Primary emotions such as fear, anger, sadness and joy are sometimes packaged within actionable emotions like hate, anger, jealousy and envy. These actionable emotions are often more acceptable in the workplace or social scape, and to some degree are less intimate than the primary emotions which you might share with loved ones.
But, at what point did we decide that some emotions are acceptable and others are not? The clear danger in a world that does not value emotional honesty is the suppression of the individual experience into a more culturally acceptable form.
This “emotional armament” as the psychoanalyst, Wilhelm Reich called it, can invalidate an individual and sometimes cause depression, anxiety and even physical illness. Invalidating an individual’s emotional experience in society is essentially the same as not acknowledging our own emotional experience. It’s likely that we are often angry at the people who emotionally “lash out” because we are not allowed to ourselves.
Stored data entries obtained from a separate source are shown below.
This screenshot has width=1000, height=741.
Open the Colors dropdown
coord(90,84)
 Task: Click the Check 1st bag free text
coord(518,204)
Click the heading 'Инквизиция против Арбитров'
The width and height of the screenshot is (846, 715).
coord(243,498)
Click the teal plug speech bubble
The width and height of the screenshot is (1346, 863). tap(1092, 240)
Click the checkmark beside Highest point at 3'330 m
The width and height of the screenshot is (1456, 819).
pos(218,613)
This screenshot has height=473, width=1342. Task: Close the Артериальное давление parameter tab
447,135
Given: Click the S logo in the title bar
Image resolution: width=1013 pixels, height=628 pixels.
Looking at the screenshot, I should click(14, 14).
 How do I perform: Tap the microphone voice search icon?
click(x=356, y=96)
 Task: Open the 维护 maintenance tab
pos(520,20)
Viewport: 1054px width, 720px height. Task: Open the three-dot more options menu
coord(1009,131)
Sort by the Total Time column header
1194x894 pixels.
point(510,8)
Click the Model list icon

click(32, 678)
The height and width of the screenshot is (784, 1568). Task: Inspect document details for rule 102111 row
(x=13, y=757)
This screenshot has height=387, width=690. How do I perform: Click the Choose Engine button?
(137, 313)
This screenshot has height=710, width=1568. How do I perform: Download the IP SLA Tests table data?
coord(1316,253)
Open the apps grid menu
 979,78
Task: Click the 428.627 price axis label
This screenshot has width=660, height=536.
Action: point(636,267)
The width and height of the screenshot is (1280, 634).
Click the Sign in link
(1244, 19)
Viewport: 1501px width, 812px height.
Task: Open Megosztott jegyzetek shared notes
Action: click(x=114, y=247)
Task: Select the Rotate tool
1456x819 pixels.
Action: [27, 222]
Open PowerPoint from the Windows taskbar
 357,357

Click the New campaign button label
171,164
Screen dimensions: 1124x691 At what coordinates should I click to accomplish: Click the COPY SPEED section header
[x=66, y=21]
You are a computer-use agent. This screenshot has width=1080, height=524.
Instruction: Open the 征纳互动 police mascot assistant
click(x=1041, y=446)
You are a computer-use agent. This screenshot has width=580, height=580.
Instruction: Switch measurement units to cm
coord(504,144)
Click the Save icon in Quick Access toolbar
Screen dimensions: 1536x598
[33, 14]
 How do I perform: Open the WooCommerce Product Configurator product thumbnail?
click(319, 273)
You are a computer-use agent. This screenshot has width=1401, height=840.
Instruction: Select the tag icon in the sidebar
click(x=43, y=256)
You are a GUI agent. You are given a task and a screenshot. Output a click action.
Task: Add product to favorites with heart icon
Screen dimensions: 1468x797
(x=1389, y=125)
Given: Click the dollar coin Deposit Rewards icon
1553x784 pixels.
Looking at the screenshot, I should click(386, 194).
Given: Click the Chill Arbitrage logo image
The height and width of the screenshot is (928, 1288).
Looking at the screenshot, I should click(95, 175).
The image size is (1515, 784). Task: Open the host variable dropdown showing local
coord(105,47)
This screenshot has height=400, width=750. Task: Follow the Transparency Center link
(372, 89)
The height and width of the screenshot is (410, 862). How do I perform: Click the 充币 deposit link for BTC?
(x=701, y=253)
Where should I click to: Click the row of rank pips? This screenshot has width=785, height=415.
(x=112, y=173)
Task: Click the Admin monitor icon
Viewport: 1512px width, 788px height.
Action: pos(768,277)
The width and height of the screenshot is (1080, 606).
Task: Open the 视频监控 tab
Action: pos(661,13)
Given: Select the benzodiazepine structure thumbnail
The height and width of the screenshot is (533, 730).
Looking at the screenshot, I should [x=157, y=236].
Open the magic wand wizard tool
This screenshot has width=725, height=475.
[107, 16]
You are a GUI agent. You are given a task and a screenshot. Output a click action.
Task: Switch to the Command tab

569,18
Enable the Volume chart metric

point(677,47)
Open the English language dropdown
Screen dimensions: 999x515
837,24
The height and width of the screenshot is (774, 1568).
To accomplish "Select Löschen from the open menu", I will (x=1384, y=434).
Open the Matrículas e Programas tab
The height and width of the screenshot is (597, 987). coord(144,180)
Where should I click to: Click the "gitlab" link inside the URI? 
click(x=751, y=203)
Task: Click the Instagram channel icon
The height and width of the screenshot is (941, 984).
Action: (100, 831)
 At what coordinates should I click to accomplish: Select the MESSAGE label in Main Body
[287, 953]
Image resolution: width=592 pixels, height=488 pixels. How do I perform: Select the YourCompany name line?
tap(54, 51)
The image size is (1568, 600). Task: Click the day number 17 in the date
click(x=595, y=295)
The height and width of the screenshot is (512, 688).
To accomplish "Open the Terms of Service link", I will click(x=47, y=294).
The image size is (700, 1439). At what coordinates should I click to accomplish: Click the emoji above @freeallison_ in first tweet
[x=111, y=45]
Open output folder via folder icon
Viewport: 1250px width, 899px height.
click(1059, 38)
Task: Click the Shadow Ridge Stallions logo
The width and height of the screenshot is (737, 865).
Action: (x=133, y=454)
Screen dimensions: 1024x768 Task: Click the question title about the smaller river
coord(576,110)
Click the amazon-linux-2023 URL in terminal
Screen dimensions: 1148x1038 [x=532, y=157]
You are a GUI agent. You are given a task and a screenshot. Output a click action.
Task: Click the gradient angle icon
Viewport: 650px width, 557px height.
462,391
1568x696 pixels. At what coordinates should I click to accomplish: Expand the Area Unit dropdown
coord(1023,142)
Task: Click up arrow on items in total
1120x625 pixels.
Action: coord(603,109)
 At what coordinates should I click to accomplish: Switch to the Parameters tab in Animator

The same can be said of hate, which for many people feels protective of deeper primary emotions like fear and sadness.
Self reflection and personal analysis can save us from years of struggle in relationships with others and to ourselves. Each of our personal blueprints is unique and our movements in the world follow circuitous routes with unknown outcomes. If we allow what we express emotionally to be determined by someone other than ourselves, we lose one of our greatest allies along the unknown path.
In The Wisdom of Insecurity, Alan Watts states, “that to have running water you must first let go of it and let it run. The same is true of life and the universe.” Emotional intelligence requires expression and flow. If you try too hard to lock it down and censor your emotions, you risk disconnecting from the meteorologist within. When you embrace all of the emotions, you contain a constant barometer, steadfastly pointing the way.